The data collection part also has different processing methods according to different data types. Hadoop is mainly used as a distributed file storage system in China, called HDFS. That is to say, we need to find a way to store the data in HDFS. The processing of text files is relatively simple, and we can upload them directly.
The data generated by each application is usually stored in the database. We use the Sqoop component to pull data, and use Hive data warehouse and Hbase distributed database to manage data. Due to the lack of time, we cannot introduce every software. If you are interested, you can follow my knowledge planet to ask questions.
In the data analysis stage, we need to perform preparatory work, called data cleaning, which can usually be completed by HQL. In the data analysis stage, if it is simple statistical analysis, we can use MapReduce calculation model encapsulated by Hadoop to achieve it, or use HQL.
If predictive analysis is needed, it needs to use corresponding computing framework supporting machine learning library, such as Spark, and the whole analysis process will also change. The process of clustering and classification algorithm is different, and you can expand it by yourself with further learning.
In the data visualization part is mainly the use of some Web components for chart display, this part for developers should be familiar with the road, mainly using Baidu’s open source project Echarts, especially after the launch of the new version, for tens of millions of levels of data rendering provides better support.

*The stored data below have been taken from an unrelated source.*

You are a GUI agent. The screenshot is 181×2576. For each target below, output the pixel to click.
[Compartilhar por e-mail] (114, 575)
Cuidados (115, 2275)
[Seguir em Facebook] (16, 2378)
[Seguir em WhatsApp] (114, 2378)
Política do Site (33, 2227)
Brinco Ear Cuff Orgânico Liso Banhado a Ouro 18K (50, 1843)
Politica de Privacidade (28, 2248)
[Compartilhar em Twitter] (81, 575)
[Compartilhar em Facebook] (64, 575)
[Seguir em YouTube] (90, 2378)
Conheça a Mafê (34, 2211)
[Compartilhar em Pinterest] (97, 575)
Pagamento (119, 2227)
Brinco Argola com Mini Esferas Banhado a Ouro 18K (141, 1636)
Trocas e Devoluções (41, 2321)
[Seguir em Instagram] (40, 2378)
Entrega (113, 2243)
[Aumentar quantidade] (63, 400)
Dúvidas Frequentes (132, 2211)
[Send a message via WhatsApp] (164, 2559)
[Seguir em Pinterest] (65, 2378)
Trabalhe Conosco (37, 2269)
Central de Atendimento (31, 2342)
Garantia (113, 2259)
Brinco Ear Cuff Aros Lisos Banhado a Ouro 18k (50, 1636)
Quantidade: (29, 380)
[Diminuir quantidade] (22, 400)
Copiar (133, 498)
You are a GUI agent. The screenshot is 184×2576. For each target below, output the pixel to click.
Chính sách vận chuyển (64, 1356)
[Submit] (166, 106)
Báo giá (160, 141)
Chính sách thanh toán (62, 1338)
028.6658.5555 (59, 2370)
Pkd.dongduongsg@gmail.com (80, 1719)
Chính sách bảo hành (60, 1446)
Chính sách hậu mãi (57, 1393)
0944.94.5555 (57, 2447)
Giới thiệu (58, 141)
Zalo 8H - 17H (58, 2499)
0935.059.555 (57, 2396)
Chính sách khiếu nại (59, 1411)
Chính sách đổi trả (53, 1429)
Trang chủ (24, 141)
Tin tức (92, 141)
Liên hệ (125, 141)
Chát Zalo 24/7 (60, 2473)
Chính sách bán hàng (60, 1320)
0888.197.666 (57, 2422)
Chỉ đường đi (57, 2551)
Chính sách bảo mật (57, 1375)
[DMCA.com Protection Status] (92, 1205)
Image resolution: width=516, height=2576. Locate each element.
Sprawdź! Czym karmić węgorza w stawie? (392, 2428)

Of course, the above are only the parts that must be mastered. In addition, according to different business scenarios, there are also the processing of stream data, low-delay data analysis, deep learning framework and so on.
Flume, Kafka, Storm, Elasticsearch, Cboard.

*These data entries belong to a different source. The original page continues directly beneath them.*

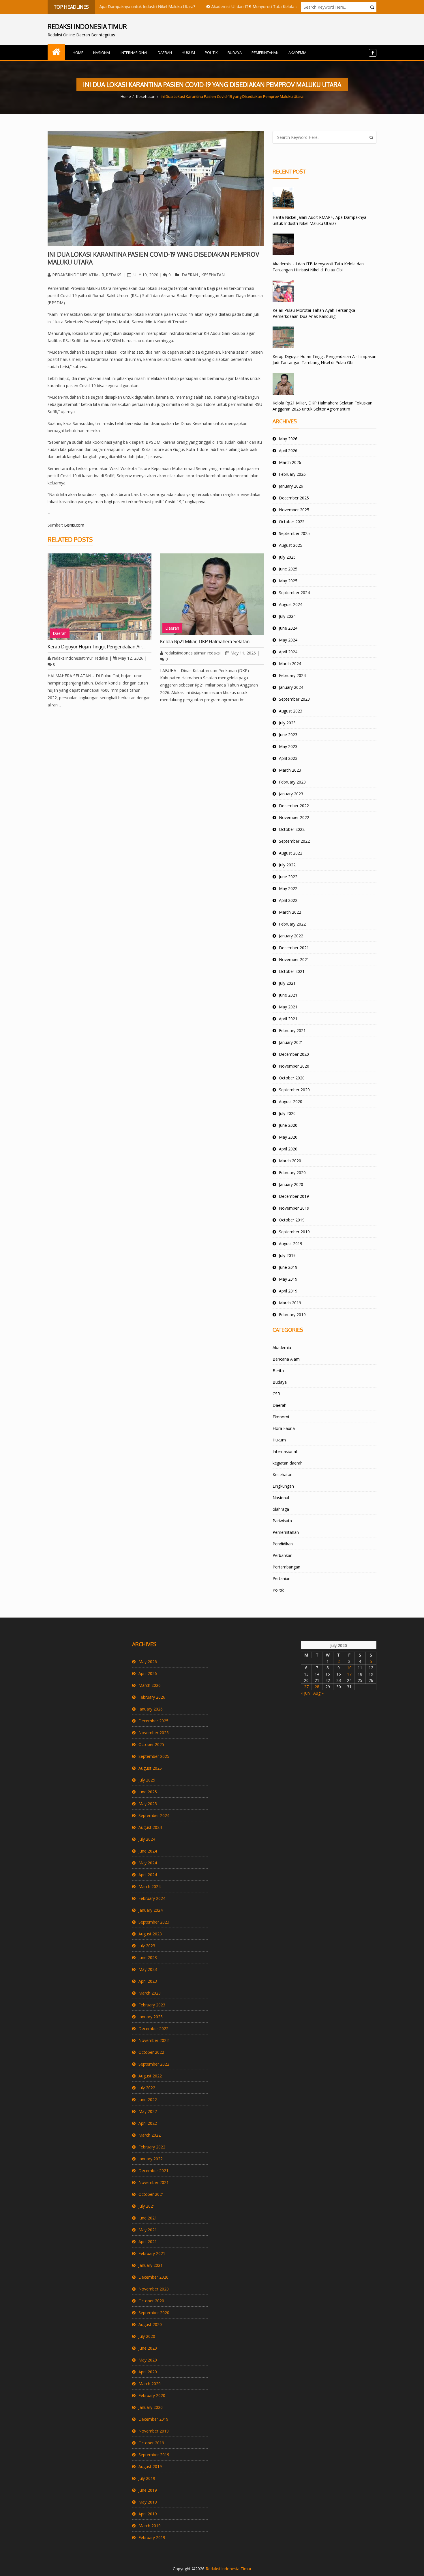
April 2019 (288, 1291)
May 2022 (288, 888)
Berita (278, 1370)
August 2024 (290, 604)
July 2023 (287, 722)
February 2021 (292, 1030)
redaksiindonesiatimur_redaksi (87, 274)
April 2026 (288, 450)
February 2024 (292, 675)
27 (306, 1686)
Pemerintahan (265, 52)
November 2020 (294, 1066)
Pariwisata (282, 1520)
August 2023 (290, 711)
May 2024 (288, 640)
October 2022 (292, 829)
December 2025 (294, 498)
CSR (276, 1393)
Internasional (134, 52)
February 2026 (292, 474)
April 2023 (288, 758)
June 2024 (288, 628)
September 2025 (294, 533)
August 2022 (290, 853)
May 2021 (288, 1007)
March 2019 (290, 1302)
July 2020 (287, 1113)
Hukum (188, 52)
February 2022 (292, 924)
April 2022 (288, 900)
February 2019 (292, 1314)
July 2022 (287, 865)
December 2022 (294, 805)
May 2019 (288, 1279)
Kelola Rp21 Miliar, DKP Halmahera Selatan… (206, 641)
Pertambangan (286, 1567)
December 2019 (294, 1196)
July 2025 (287, 557)
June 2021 (288, 995)
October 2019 (292, 1220)
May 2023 (288, 746)
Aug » (318, 1693)
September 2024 (294, 592)
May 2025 (288, 580)
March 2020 (290, 1160)
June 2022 (288, 876)
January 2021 (291, 1042)
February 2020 (292, 1172)
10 (349, 1667)
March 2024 (290, 663)
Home (78, 52)
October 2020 (292, 1078)
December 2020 (294, 1054)
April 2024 (288, 651)
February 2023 (292, 782)
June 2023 (288, 734)
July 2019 (287, 1255)
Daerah (165, 52)
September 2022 (294, 841)
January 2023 (291, 794)
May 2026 (288, 438)
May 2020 (288, 1137)
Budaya (235, 52)
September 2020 (294, 1089)
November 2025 (294, 509)
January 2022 (291, 936)
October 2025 (292, 521)
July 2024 (287, 616)
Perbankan (282, 1555)
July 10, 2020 (145, 274)
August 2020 (290, 1101)
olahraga (281, 1509)
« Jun (305, 1693)
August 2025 (290, 545)
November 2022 (294, 817)
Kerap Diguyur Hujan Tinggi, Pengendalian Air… (97, 647)
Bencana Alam (286, 1359)
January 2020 (291, 1184)
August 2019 (290, 1243)
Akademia (297, 52)
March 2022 (290, 912)
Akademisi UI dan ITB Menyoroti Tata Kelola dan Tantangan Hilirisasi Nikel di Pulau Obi (252, 6)
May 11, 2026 (243, 653)
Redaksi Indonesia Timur (229, 2568)
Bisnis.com (74, 525)
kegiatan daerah (288, 1463)
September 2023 (294, 699)
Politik (211, 52)
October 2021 (292, 971)
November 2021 (294, 959)
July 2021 (287, 983)
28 (317, 1686)
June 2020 (288, 1125)
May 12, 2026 (130, 658)
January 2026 (291, 486)
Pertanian (281, 1578)
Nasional (102, 52)
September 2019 (294, 1231)
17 (349, 1674)
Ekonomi (281, 1416)
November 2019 (294, 1208)
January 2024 (291, 687)
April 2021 (288, 1018)
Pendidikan (283, 1544)
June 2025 (288, 569)
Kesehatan (145, 96)
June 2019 (288, 1267)
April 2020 (288, 1149)
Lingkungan (283, 1486)
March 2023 (290, 770)
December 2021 (294, 947)
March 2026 (290, 462)
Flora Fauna (284, 1428)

So for the students in the school, also if you are a math major, and want to develop posts to the big data development, so congratulations you, you made a very wise choice, although in the beginning is limited by the ability of coding, but the mathematics thinking is subtle, and the influence of late you show advantage is obvious.
In addition to learning the courses of my major well, I also need to make some efforts to get in touch with some related basic learning content, such as Linux, Java, database, software engineering, data structure.
If you want to make more achievements in the field of data analysis, according to my current understanding of the market, enterprises still prefer to accept students with a graduate degree who majored in statistics and mathematics.
If graduates from non-prestigious universities, it may be difficult to find a job as a data analyst at the very beginning. After all, this job requires not only knowledge of algorithms, but also business experience.
The above is just a little bit of my personal cognition, for your study and reference, we can communicate more about the deficiency, thank you.